A novel and selective endothelin ET(A) receptor antagonist YM598 prevents the development of chronic hypoxia-induced pulmonary hypertension in rats.

The preventive effects of the novel and selective endothelin ET(A) receptor antagonist YM598 on the development of pulmonary hypertension (PH) were investigated in chronic hypoxia-induced PH rats. Oral administration of YM598 at a dose of 1 mg/kg was started on the first day of chronic hypoxia exposure for 2 and 3 weeks to investigate the effects of this compound on hemodynamic and arterial blood gas variables, respectively.
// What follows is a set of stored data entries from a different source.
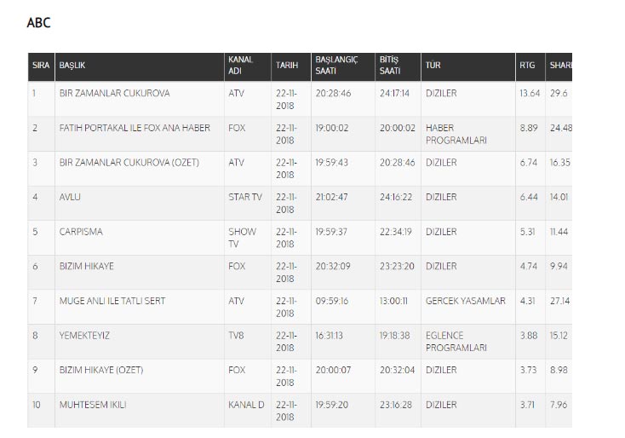625x438 pixels.
Task: Click the SIRA column header
Action: [x=39, y=66]
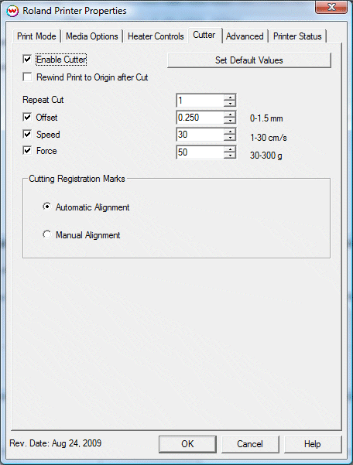Increase Repeat Cut with up arrow
The width and height of the screenshot is (353, 465).
click(x=230, y=97)

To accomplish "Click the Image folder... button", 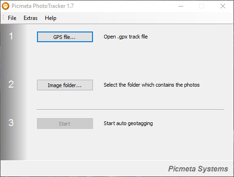I will 65,85.
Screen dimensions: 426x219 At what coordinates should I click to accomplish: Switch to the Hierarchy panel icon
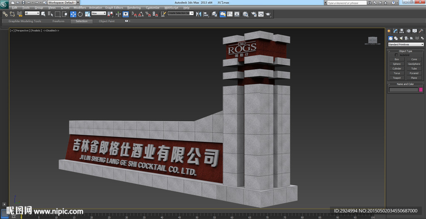[402, 31]
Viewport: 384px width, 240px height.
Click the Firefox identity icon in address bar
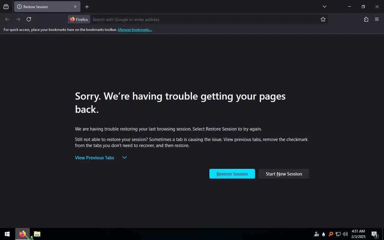tap(79, 19)
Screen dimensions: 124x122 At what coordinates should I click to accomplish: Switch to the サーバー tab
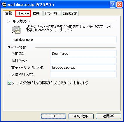click(x=23, y=13)
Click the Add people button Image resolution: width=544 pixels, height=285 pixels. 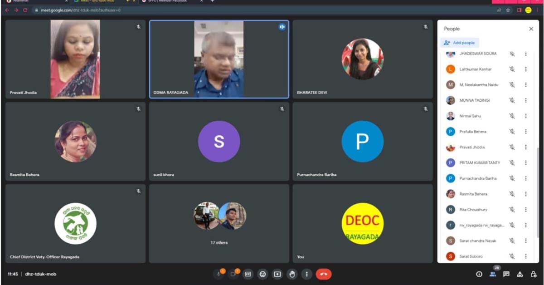pyautogui.click(x=460, y=43)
Cardiopulmonary organ weights were measured at the end of the 2-week administration period. Chronic hypoxia for 2 weeks induced a marked increase in pulmonary arterial pressure, right ventricular hypertrophy, and pulmonary and systemic congestion, and a decrease in right cardiac diastolic function. Repeated oral administration of YM598 significantly suppressed the increase in pulmonary arterial pressure, right ventricular hypertrophy, and pulmonary and systemic congestion. YM598 also improved the hypoxemia which was induced by 3 weeks of exposure to hypoxia. These results suggest that repeated oral administration of YM598 to rats with chronic hypoxia effectively prevented the development of PH. Oral administration of YM598 also improved hypoxemia in this model. These data strongly suggest that YM598 will be clinically useful in the treatment of patients with either primary or secondary pulmonary hypertension.